**MATERIALS PROVIDED**
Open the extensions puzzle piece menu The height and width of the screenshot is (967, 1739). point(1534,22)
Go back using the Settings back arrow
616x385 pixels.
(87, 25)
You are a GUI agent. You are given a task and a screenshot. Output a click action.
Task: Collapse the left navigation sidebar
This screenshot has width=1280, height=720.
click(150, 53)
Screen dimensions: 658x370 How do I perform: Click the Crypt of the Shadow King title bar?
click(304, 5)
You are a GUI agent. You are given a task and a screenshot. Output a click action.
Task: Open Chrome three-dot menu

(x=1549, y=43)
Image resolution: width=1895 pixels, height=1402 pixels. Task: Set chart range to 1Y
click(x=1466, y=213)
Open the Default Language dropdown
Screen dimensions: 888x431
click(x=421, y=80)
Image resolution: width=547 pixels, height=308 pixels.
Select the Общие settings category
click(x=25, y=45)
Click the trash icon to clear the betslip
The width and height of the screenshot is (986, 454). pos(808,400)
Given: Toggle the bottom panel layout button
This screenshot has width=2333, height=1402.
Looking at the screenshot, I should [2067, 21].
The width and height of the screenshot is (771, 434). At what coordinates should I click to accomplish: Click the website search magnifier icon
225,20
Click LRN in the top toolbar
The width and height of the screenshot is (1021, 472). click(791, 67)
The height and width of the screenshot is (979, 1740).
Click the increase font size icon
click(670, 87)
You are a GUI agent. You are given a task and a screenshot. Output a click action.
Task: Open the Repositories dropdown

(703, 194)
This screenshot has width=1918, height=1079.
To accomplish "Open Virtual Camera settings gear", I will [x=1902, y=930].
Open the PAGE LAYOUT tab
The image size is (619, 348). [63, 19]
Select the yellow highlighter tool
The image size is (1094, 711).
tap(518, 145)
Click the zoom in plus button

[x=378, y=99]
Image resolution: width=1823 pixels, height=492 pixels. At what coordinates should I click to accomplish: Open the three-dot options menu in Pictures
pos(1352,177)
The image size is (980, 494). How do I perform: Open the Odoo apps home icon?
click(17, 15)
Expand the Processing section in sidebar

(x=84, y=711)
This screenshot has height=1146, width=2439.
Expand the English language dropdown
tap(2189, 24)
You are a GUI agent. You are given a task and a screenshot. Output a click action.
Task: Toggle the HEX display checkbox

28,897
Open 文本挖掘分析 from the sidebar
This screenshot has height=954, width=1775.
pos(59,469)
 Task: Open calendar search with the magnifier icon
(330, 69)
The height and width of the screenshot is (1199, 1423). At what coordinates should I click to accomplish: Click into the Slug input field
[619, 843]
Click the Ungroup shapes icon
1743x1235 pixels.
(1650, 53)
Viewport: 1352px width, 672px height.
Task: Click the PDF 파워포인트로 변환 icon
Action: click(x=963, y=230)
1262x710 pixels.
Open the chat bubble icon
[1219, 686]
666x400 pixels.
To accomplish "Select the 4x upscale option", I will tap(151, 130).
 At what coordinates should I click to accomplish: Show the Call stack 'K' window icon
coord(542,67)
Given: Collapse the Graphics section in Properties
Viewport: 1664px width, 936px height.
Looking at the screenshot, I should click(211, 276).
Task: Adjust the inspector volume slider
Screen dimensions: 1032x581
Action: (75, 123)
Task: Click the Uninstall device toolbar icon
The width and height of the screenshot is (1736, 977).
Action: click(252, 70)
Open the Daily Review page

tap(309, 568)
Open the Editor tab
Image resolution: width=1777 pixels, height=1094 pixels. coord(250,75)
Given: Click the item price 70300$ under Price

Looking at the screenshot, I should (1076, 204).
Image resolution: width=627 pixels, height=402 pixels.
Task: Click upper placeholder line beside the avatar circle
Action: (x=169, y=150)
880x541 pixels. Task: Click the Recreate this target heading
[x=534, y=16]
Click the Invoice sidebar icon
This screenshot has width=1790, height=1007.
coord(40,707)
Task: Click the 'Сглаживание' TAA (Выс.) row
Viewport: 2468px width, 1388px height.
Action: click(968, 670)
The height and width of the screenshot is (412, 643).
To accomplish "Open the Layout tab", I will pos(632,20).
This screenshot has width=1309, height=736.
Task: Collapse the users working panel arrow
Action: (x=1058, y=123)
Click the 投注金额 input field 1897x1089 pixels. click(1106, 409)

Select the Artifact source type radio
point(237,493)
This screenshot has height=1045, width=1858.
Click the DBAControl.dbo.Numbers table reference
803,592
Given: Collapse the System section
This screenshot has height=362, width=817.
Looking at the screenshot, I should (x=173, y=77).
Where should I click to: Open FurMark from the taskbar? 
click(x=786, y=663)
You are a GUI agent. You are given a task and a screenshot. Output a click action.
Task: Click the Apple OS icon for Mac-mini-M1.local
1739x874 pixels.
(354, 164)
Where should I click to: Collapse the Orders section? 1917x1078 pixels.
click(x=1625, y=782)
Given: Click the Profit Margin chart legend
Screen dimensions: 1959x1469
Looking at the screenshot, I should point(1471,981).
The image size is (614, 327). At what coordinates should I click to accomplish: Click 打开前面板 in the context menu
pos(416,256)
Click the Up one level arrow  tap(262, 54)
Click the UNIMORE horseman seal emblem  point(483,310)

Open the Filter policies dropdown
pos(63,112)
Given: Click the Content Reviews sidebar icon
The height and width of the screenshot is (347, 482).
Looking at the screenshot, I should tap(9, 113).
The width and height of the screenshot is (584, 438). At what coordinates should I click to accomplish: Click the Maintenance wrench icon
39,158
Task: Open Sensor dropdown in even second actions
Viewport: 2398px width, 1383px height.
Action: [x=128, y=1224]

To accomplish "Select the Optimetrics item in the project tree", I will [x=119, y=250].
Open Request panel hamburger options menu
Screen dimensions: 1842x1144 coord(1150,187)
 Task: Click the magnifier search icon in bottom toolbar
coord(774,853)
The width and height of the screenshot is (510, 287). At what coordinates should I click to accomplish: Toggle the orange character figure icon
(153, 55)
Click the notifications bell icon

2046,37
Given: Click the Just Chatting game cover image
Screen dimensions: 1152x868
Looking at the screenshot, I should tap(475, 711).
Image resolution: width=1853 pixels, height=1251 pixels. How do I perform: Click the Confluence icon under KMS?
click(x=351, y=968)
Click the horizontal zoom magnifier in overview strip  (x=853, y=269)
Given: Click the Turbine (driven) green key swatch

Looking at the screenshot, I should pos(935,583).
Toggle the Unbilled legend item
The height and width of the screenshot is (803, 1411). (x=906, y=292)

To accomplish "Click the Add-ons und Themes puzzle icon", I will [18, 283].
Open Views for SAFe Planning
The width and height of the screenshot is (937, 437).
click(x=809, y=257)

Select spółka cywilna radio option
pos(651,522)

**TASK INSTRUCTIONS**
Nothing in the listing may be changed; retype it all exactly.

**ANSWER BOX**
Open the extensions puzzle piece menu The height and width of the screenshot is (967, 1739). point(1534,22)
Go back using the Settings back arrow
616x385 pixels.
(87, 25)
You are a GUI agent. You are given a task and a screenshot. Output a click action.
Task: Collapse the left navigation sidebar
This screenshot has width=1280, height=720.
click(150, 53)
Screen dimensions: 658x370 How do I perform: Click the Crypt of the Shadow King title bar?
click(304, 5)
You are a GUI agent. You are given a task and a screenshot. Output a click action.
Task: Open Chrome three-dot menu

(x=1549, y=43)
Image resolution: width=1895 pixels, height=1402 pixels. Task: Set chart range to 1Y
click(x=1466, y=213)
Open the Default Language dropdown
Screen dimensions: 888x431
click(x=421, y=80)
Image resolution: width=547 pixels, height=308 pixels.
Select the Общие settings category
click(x=25, y=45)
Click the trash icon to clear the betslip
The width and height of the screenshot is (986, 454). pos(808,400)
Given: Toggle the bottom panel layout button
This screenshot has width=2333, height=1402.
Looking at the screenshot, I should [2067, 21].
The width and height of the screenshot is (771, 434). At what coordinates should I click to accomplish: Click the website search magnifier icon
225,20
Click LRN in the top toolbar
The width and height of the screenshot is (1021, 472). click(791, 67)
The height and width of the screenshot is (979, 1740).
Click the increase font size icon
click(670, 87)
You are a GUI agent. You are given a task and a screenshot. Output a click action.
Task: Open the Repositories dropdown

(703, 194)
This screenshot has width=1918, height=1079.
To accomplish "Open Virtual Camera settings gear", I will [x=1902, y=930].
Open the PAGE LAYOUT tab
The image size is (619, 348). [63, 19]
Select the yellow highlighter tool
The image size is (1094, 711).
tap(518, 145)
Click the zoom in plus button

[x=378, y=99]
Image resolution: width=1823 pixels, height=492 pixels. At what coordinates should I click to accomplish: Open the three-dot options menu in Pictures
pos(1352,177)
The image size is (980, 494). How do I perform: Open the Odoo apps home icon?
click(17, 15)
Expand the Processing section in sidebar

(x=84, y=711)
This screenshot has height=1146, width=2439.
Expand the English language dropdown
tap(2189, 24)
You are a GUI agent. You are given a task and a screenshot. Output a click action.
Task: Toggle the HEX display checkbox

28,897
Open 文本挖掘分析 from the sidebar
This screenshot has height=954, width=1775.
pos(59,469)
 Task: Open calendar search with the magnifier icon
(330, 69)
The height and width of the screenshot is (1199, 1423). At what coordinates should I click to accomplish: Click into the Slug input field
[619, 843]
Click the Ungroup shapes icon
1743x1235 pixels.
(1650, 53)
Viewport: 1352px width, 672px height.
Task: Click the PDF 파워포인트로 변환 icon
Action: click(x=963, y=230)
1262x710 pixels.
Open the chat bubble icon
[1219, 686]
666x400 pixels.
To accomplish "Select the 4x upscale option", I will tap(151, 130).
 At what coordinates should I click to accomplish: Show the Call stack 'K' window icon
coord(542,67)
Given: Collapse the Graphics section in Properties
Viewport: 1664px width, 936px height.
Looking at the screenshot, I should click(211, 276).
Task: Adjust the inspector volume slider
Screen dimensions: 1032x581
Action: (75, 123)
Task: Click the Uninstall device toolbar icon
The width and height of the screenshot is (1736, 977).
Action: click(252, 70)
Open the Daily Review page

tap(309, 568)
Open the Editor tab
Image resolution: width=1777 pixels, height=1094 pixels. coord(250,75)
Given: Click the item price 70300$ under Price

Looking at the screenshot, I should (1076, 204).
Image resolution: width=627 pixels, height=402 pixels.
Task: Click upper placeholder line beside the avatar circle
Action: (x=169, y=150)
880x541 pixels. Task: Click the Recreate this target heading
[x=534, y=16]
Click the Invoice sidebar icon
This screenshot has width=1790, height=1007.
coord(40,707)
Task: Click the 'Сглаживание' TAA (Выс.) row
Viewport: 2468px width, 1388px height.
Action: click(968, 670)
The height and width of the screenshot is (412, 643).
To accomplish "Open the Layout tab", I will pos(632,20).
This screenshot has width=1309, height=736.
Task: Collapse the users working panel arrow
Action: (x=1058, y=123)
Click the 投注金额 input field 1897x1089 pixels. click(1106, 409)

Select the Artifact source type radio
point(237,493)
This screenshot has height=1045, width=1858.
Click the DBAControl.dbo.Numbers table reference
803,592
Given: Collapse the System section
This screenshot has height=362, width=817.
Looking at the screenshot, I should (x=173, y=77).
Where should I click to: Open FurMark from the taskbar? 
click(x=786, y=663)
You are a GUI agent. You are given a task and a screenshot. Output a click action.
Task: Click the Apple OS icon for Mac-mini-M1.local
1739x874 pixels.
(354, 164)
Where should I click to: Collapse the Orders section? 1917x1078 pixels.
click(x=1625, y=782)
Given: Click the Profit Margin chart legend
Screen dimensions: 1959x1469
Looking at the screenshot, I should point(1471,981).
The image size is (614, 327). At what coordinates should I click to accomplish: Click 打开前面板 in the context menu
pos(416,256)
Click the Up one level arrow  tap(262, 54)
Click the UNIMORE horseman seal emblem  point(483,310)

Open the Filter policies dropdown
pos(63,112)
Given: Click the Content Reviews sidebar icon
The height and width of the screenshot is (347, 482).
Looking at the screenshot, I should tap(9, 113).
The width and height of the screenshot is (584, 438). At what coordinates should I click to accomplish: Click the Maintenance wrench icon
39,158
Task: Open Sensor dropdown in even second actions
Viewport: 2398px width, 1383px height.
Action: [x=128, y=1224]

To accomplish "Select the Optimetrics item in the project tree", I will [x=119, y=250].
Open Request panel hamburger options menu
Screen dimensions: 1842x1144 coord(1150,187)
 Task: Click the magnifier search icon in bottom toolbar
coord(774,853)
The width and height of the screenshot is (510, 287). At what coordinates should I click to accomplish: Toggle the orange character figure icon
(153, 55)
Click the notifications bell icon

2046,37
Given: Click the Just Chatting game cover image
Screen dimensions: 1152x868
Looking at the screenshot, I should tap(475, 711).
Image resolution: width=1853 pixels, height=1251 pixels. How do I perform: Click the Confluence icon under KMS?
click(x=351, y=968)
Click the horizontal zoom magnifier in overview strip  (x=853, y=269)
Given: Click the Turbine (driven) green key swatch

Looking at the screenshot, I should pos(935,583).
Toggle the Unbilled legend item
The height and width of the screenshot is (803, 1411). (x=906, y=292)

To accomplish "Click the Add-ons und Themes puzzle icon", I will [18, 283].
Open Views for SAFe Planning
The width and height of the screenshot is (937, 437).
click(x=809, y=257)

Select spółka cywilna radio option
pos(651,522)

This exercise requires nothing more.